Could you transcribe the material below exactly, without leaving out a single line?

[Opening Listed records section]

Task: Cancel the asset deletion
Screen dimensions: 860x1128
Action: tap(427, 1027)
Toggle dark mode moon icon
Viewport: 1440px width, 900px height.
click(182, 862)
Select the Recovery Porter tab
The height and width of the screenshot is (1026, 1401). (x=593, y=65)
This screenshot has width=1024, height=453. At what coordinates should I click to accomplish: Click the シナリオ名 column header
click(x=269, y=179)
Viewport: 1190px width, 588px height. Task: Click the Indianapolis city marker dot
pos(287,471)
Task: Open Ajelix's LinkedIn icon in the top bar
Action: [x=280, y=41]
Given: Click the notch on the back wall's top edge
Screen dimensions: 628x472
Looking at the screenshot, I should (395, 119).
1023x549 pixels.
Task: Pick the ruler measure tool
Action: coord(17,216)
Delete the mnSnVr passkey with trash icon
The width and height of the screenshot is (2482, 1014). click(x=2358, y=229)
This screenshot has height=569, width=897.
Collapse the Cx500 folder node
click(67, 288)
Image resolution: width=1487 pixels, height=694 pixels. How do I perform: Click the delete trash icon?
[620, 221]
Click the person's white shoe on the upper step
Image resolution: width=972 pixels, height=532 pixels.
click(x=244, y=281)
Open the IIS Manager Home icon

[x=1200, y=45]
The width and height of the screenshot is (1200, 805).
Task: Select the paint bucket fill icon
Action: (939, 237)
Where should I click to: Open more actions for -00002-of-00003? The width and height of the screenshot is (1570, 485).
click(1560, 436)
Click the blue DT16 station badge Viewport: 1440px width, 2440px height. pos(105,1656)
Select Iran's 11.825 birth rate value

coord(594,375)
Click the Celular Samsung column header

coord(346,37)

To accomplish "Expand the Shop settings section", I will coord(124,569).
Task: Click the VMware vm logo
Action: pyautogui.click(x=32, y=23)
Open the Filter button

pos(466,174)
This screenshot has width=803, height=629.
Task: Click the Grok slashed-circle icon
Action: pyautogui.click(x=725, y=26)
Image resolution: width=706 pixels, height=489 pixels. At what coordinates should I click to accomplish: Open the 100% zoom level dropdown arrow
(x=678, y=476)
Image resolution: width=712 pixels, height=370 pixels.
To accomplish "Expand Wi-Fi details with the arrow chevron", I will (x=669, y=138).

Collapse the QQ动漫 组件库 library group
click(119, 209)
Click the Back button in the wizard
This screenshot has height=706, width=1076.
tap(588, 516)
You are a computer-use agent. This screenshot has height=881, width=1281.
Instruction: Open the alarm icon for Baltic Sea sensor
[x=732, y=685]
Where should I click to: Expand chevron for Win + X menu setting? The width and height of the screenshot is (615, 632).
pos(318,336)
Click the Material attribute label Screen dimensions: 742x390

[Closing Listed records section]

=== Response for this exercise ===
Task: Cancel the asset deletion
Screen dimensions: 860x1128
Action: tap(427, 1027)
Toggle dark mode moon icon
Viewport: 1440px width, 900px height.
click(182, 862)
Select the Recovery Porter tab
The height and width of the screenshot is (1026, 1401). (x=593, y=65)
This screenshot has width=1024, height=453. At what coordinates should I click to accomplish: Click the シナリオ名 column header
click(x=269, y=179)
Viewport: 1190px width, 588px height. Task: Click the Indianapolis city marker dot
pos(287,471)
Task: Open Ajelix's LinkedIn icon in the top bar
Action: [x=280, y=41]
Given: Click the notch on the back wall's top edge
Screen dimensions: 628x472
Looking at the screenshot, I should (395, 119).
1023x549 pixels.
Task: Pick the ruler measure tool
Action: coord(17,216)
Delete the mnSnVr passkey with trash icon
The width and height of the screenshot is (2482, 1014). click(x=2358, y=229)
This screenshot has height=569, width=897.
Collapse the Cx500 folder node
click(67, 288)
Image resolution: width=1487 pixels, height=694 pixels. How do I perform: Click the delete trash icon?
[620, 221]
Click the person's white shoe on the upper step
Image resolution: width=972 pixels, height=532 pixels.
click(x=244, y=281)
Open the IIS Manager Home icon

[x=1200, y=45]
The width and height of the screenshot is (1200, 805).
Task: Select the paint bucket fill icon
Action: (939, 237)
Where should I click to: Open more actions for -00002-of-00003? The width and height of the screenshot is (1570, 485).
click(1560, 436)
Click the blue DT16 station badge Viewport: 1440px width, 2440px height. pos(105,1656)
Select Iran's 11.825 birth rate value

coord(594,375)
Click the Celular Samsung column header

coord(346,37)

To accomplish "Expand the Shop settings section", I will coord(124,569).
Task: Click the VMware vm logo
Action: pyautogui.click(x=32, y=23)
Open the Filter button

pos(466,174)
This screenshot has width=803, height=629.
Task: Click the Grok slashed-circle icon
Action: pyautogui.click(x=725, y=26)
Image resolution: width=706 pixels, height=489 pixels. At what coordinates should I click to accomplish: Open the 100% zoom level dropdown arrow
(x=678, y=476)
Image resolution: width=712 pixels, height=370 pixels.
To accomplish "Expand Wi-Fi details with the arrow chevron", I will (x=669, y=138).

Collapse the QQ动漫 组件库 library group
click(119, 209)
Click the Back button in the wizard
This screenshot has height=706, width=1076.
tap(588, 516)
You are a computer-use agent. This screenshot has height=881, width=1281.
Instruction: Open the alarm icon for Baltic Sea sensor
[x=732, y=685]
Where should I click to: Expand chevron for Win + X menu setting? The width and height of the screenshot is (615, 632).
pos(318,336)
Click the Material attribute label Screen dimensions: 742x390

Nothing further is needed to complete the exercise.